__Task to carry out__. Pull out every line below that contains the word "screenshot" and copy each one in full.

__Source records__.
▶

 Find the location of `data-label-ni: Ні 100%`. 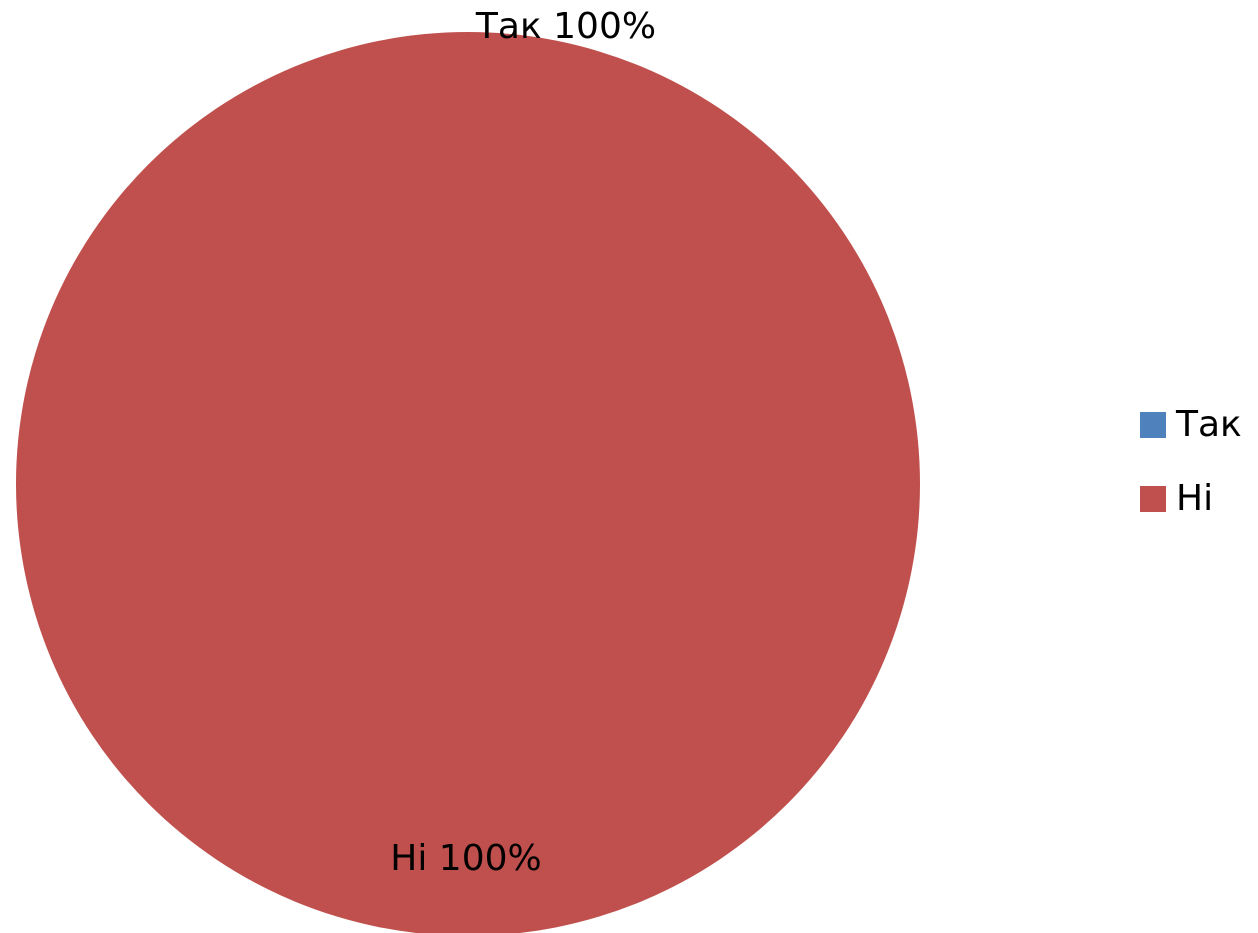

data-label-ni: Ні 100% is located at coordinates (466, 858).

◀
▶

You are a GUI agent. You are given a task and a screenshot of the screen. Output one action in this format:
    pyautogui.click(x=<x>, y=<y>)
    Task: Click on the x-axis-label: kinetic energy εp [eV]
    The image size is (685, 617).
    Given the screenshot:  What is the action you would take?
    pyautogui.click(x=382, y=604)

◀

__Solution for this task__.
You are a GUI agent. You are given a task and a screenshot of the screen. Output one action in this format:
    Given the screenshot:  What is the action you would take?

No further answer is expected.